Allowance for Doubtful Accounts
-------------------------------
The Company maintains allowances for doubtful accounts for estimated losses
resulting from the inability of its retailers to make required payments. If
the financial condition of the Company's retailers were to deteriorate,
resulting in the impairment of their ability to make payments, additional
allowances may be required. Since the Company's current retailers are
national retailers with a good payment history with the Company, its
allowance for doubtful accounts is minimal.
The Company performs periodic credit evaluations of its retailers and
maintains allowances for potential credit losses based on management's
evaluation of historical experience and current industry trends. Although
the Company expects to collect amounts due, actual collections may differ.
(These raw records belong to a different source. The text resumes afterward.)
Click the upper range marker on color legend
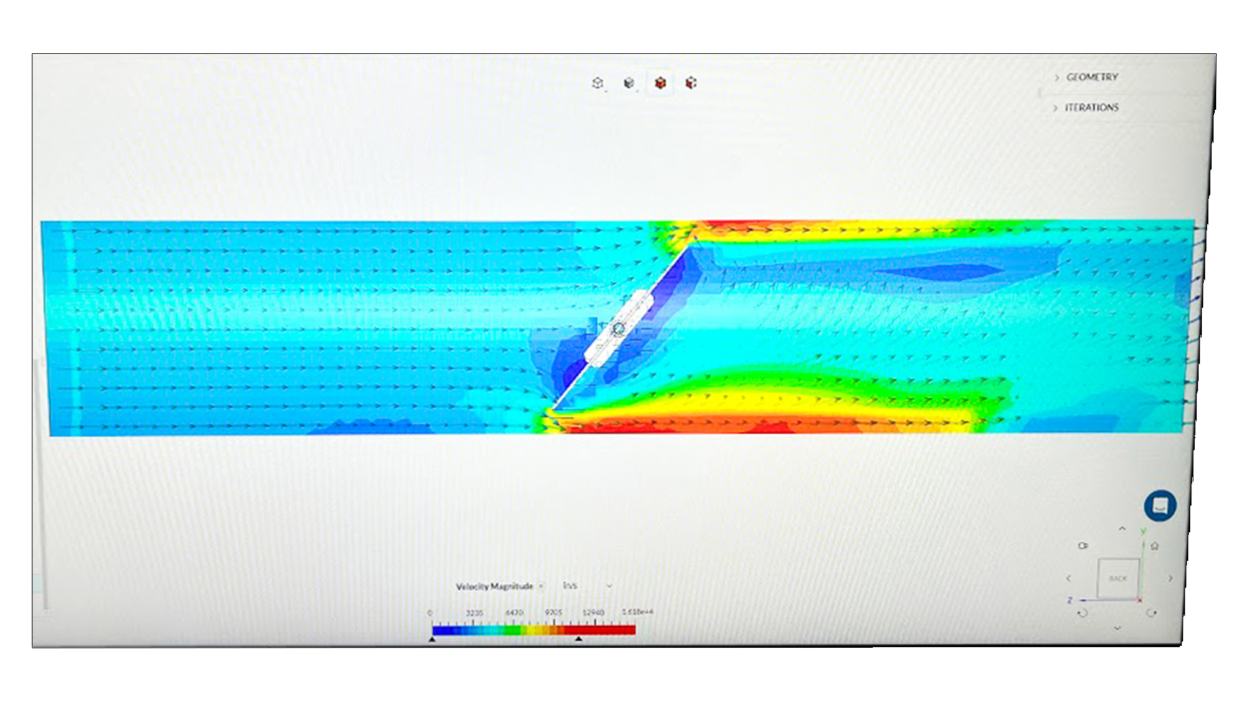This screenshot has width=1246, height=701. 578,639
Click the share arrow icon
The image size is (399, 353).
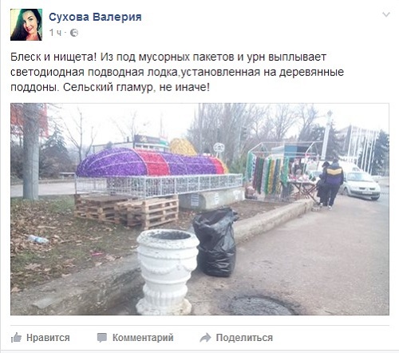[205, 338]
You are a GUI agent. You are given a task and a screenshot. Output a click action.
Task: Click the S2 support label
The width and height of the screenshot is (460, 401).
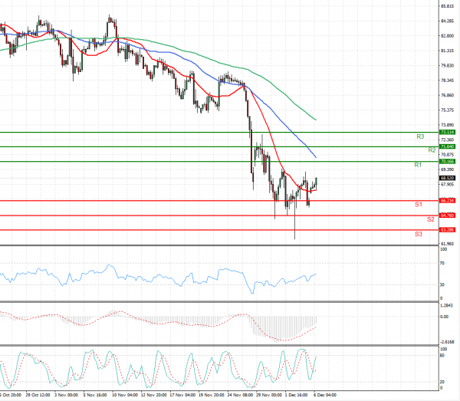pyautogui.click(x=431, y=219)
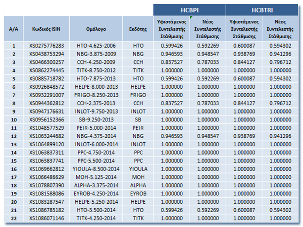
Task: Select the Κωδικός ISIN column header
Action: point(47,29)
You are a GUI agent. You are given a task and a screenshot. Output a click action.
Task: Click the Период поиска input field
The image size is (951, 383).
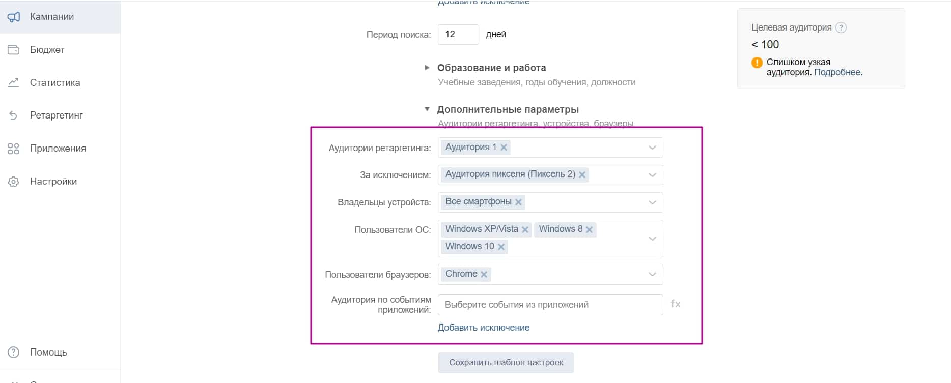pyautogui.click(x=457, y=34)
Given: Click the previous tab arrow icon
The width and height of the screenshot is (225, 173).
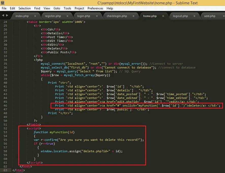Looking at the screenshot, I should [3, 15].
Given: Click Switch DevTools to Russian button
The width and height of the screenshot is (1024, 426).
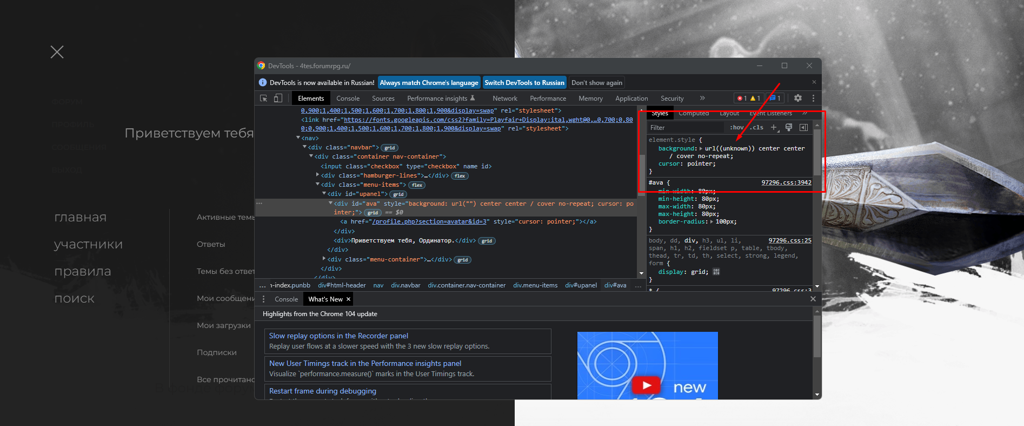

Recently Issued Accounting Pronouncements
-----------------------------------------
In December 2004, the FASB issued SFAS No. 123(R), "Share-Based Payment".
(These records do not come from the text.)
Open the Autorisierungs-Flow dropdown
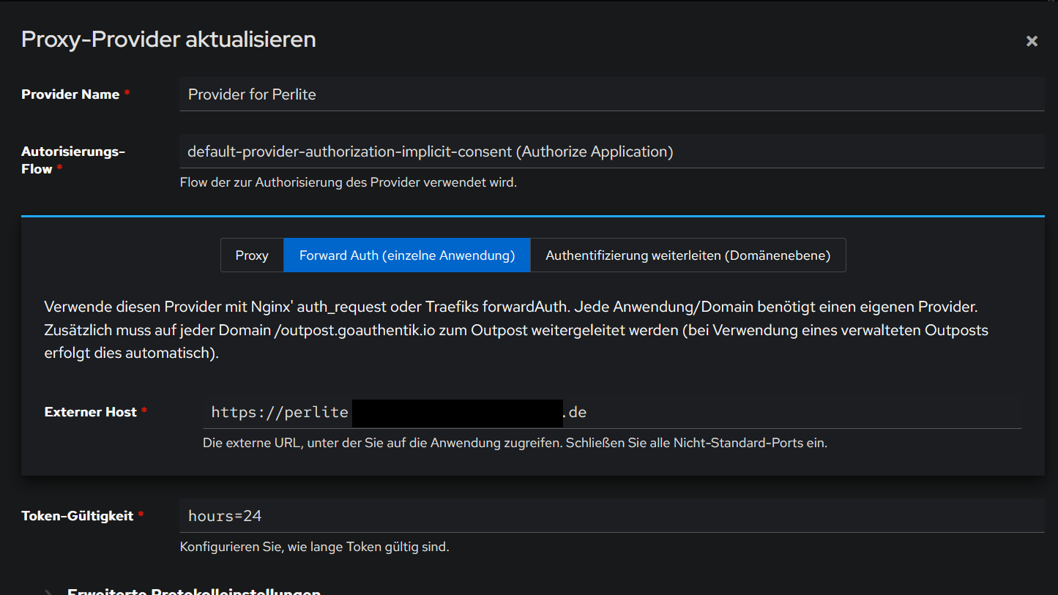 click(611, 151)
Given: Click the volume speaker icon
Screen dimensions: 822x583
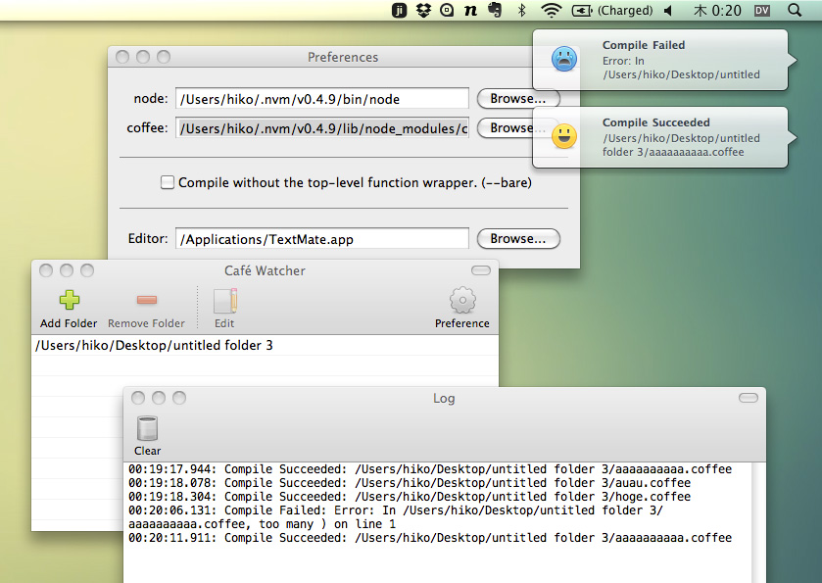Looking at the screenshot, I should click(x=668, y=11).
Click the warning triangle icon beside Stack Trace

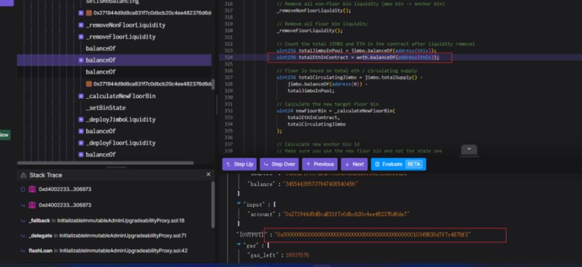click(24, 175)
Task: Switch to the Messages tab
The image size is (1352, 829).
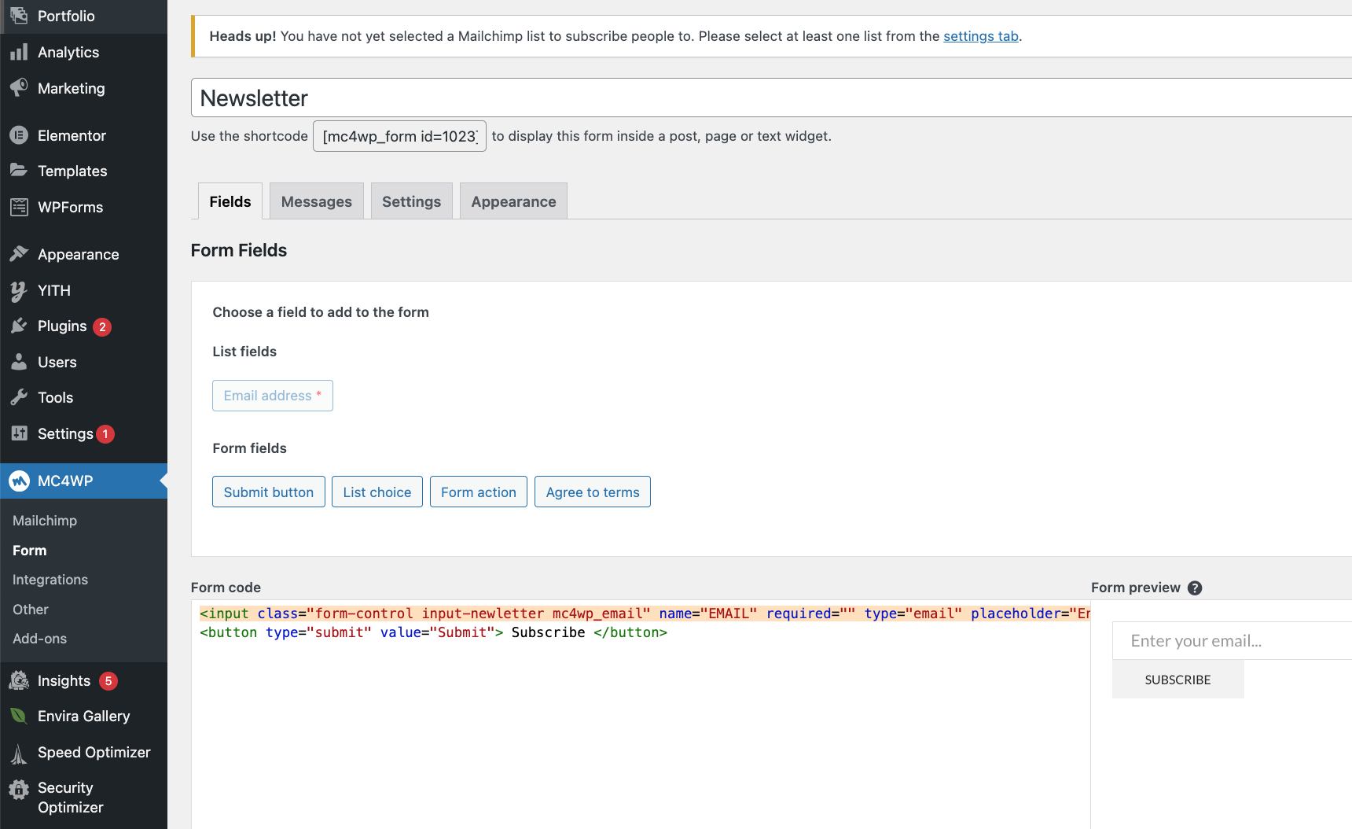Action: tap(316, 201)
SFAS 123(R) amends SFAS No. 123, "Accounting for Stock-Based Compensation",
and APB Opinion No. 25, "Accounting for Stock Issued to Employees". SFAS
No. 123(R) requires that the cost of share-based payment transactions
(including those with employees and non-employees) be recognized in the
financial statements. SFAS No. 123(R) applies to all share-based payment
transactions in which an entity acquires goods or services by issuing (or
offering to issue) its shares, share options, or other equity instruments
(except for those held by an ESOP) or by incurring liabilities (1) in
amounts based (even in part) on the price of the company's shares or other
equity instruments, or (2) that require (or may require) settlement by the
issuance of a company's shares or other equity instruments. This statement
is effective (1) for public companies qualifying as SEC small business
issuers, as of the first interim period or fiscal year beginning after
December 15, 2005, or (2) for all other public companies, as of the first
interim period or fiscal year beginning after June 15, 2005, or (3) for all
nonpublic entities, as of the first fiscal year beginning after December
15, 2005. On April 14, 2005, the Securities and Exchange Commission amended
the compliance dates to allow companies to implement Statement No. 123R at
the beginning of their next fiscal year, instead of the next reporting
period, that begins after June 15, 2005, or Dec. 15, 2005 for small
business issuers. Management is currently assessing the impact of this
statement on its financial position and results of operations.
In December 2004, the FASB issued SFAS No. 153, "Exchanges of Nonmonetary
Assets," an amendment to Opinion No. 29, "Accounting for Nonmonetary
Transactions". SFAS No. 153 eliminates certain differences in the guidance
in Opinion No. 29 as compared to the guidance contained in standards issued
by the International Accounting Standards Board. The amendment to Opinion
No. 29 eliminates the fair value exception for nonmonetary exchanges of
similar productive assets and replaces it with a general exception for
exchanges of nonmonetary assets that do not have commercial substance. Such
an exchange has commercial substance if the future cash flows of the entity
are expected to change significantly as a result of the exchange. SFAS No.
153 is effective for nonmonetary asset exchanges occurring in periods
beginning after June 15, 2005. Earlier application is permitted for
nonmonetary asset exchanges occurring in periods beginning after December
16, 2004. This statement is not applicable to the Company.
F-18
I/OMAGIC CORPORATION
AND SUBSIDIARY
NOTES TO CONSOLIDATED FINANCIAL STATEMENTS
- --------------------------------------------------------------------------------
NOTE 3 - SUMMARY OF SIGNIFICANT ACCOUNTING POLICIES (CONTINUED)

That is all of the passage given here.